## Provided data:
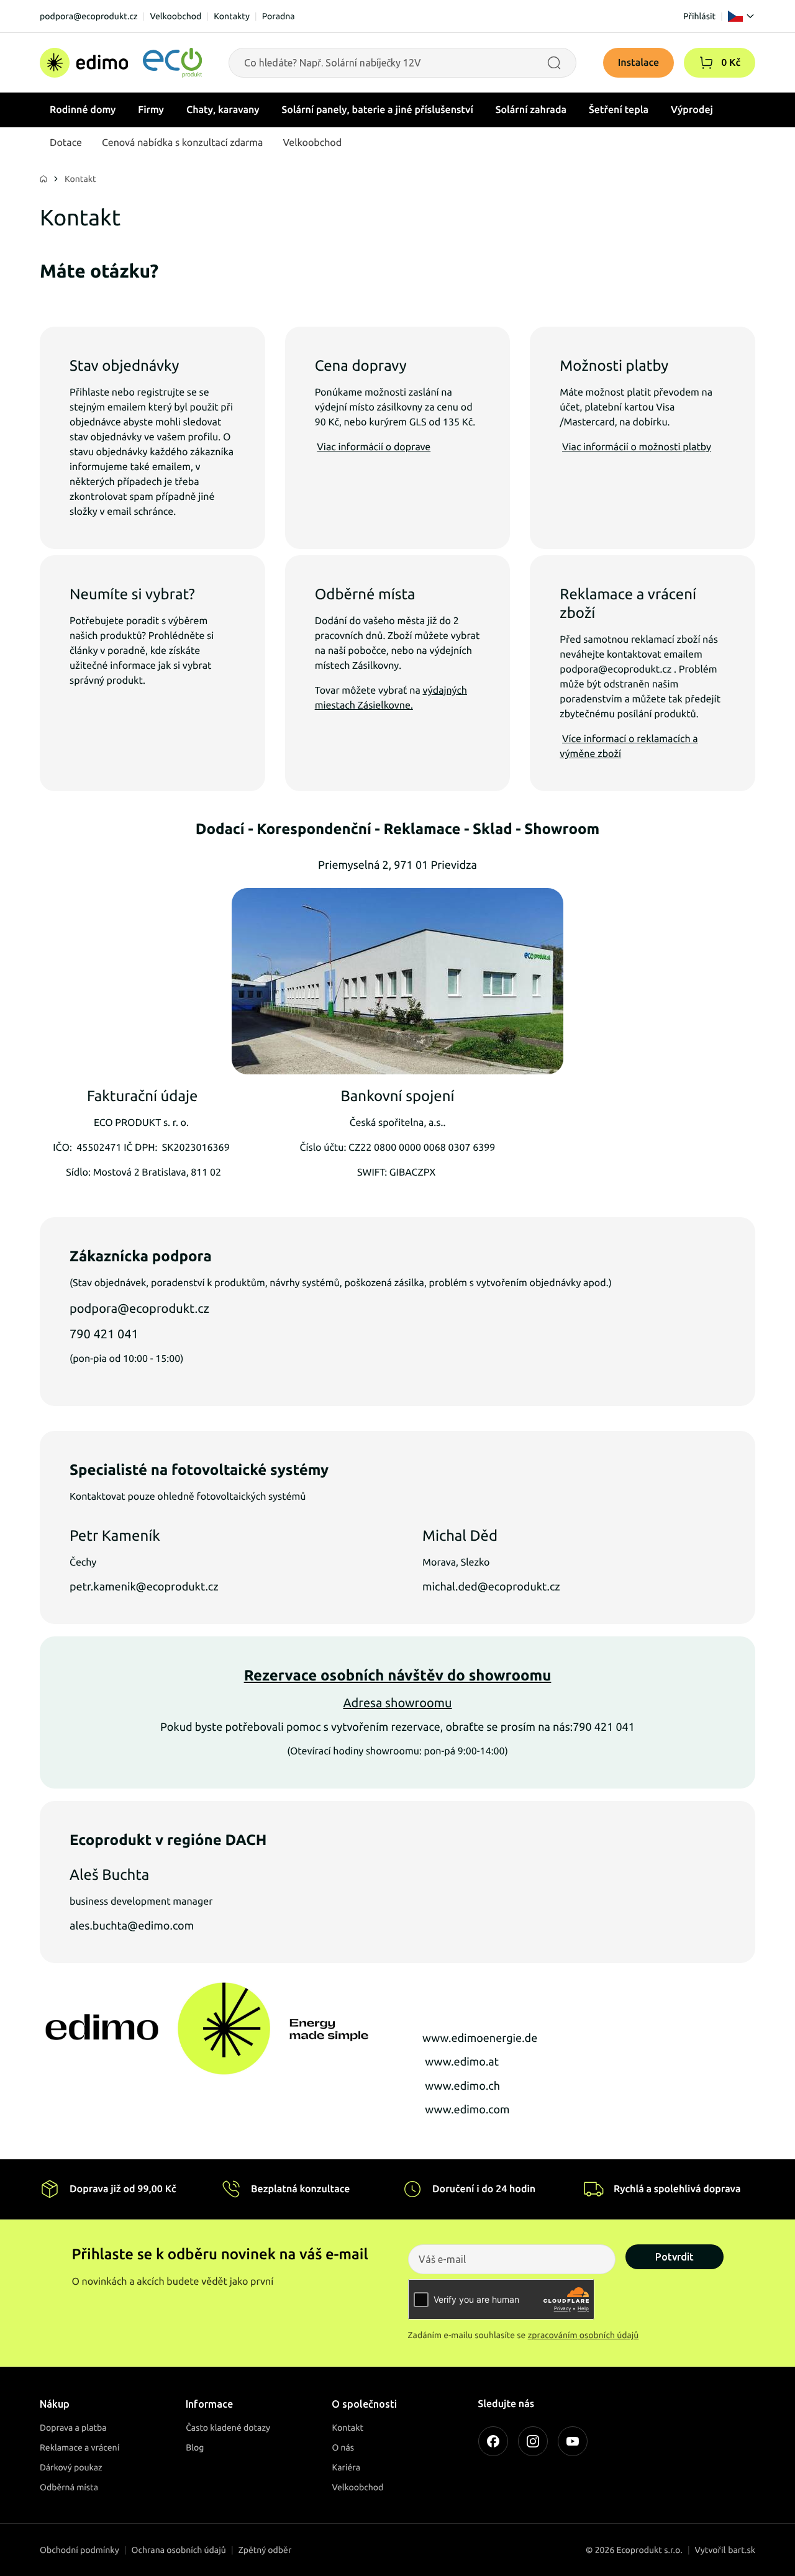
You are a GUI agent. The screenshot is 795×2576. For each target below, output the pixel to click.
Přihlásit (699, 16)
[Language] (741, 16)
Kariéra (346, 2467)
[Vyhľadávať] (554, 62)
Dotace (66, 142)
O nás (343, 2447)
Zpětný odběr (265, 2550)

## Task:
Give back, word for word, the lines of the records that run from the one holding "[Language] (741, 16)" to the very last.

## Reply:
[Language] (741, 16)
Kariéra (346, 2467)
[Vyhľadávať] (554, 62)
Dotace (66, 142)
O nás (343, 2447)
Zpětný odběr (265, 2550)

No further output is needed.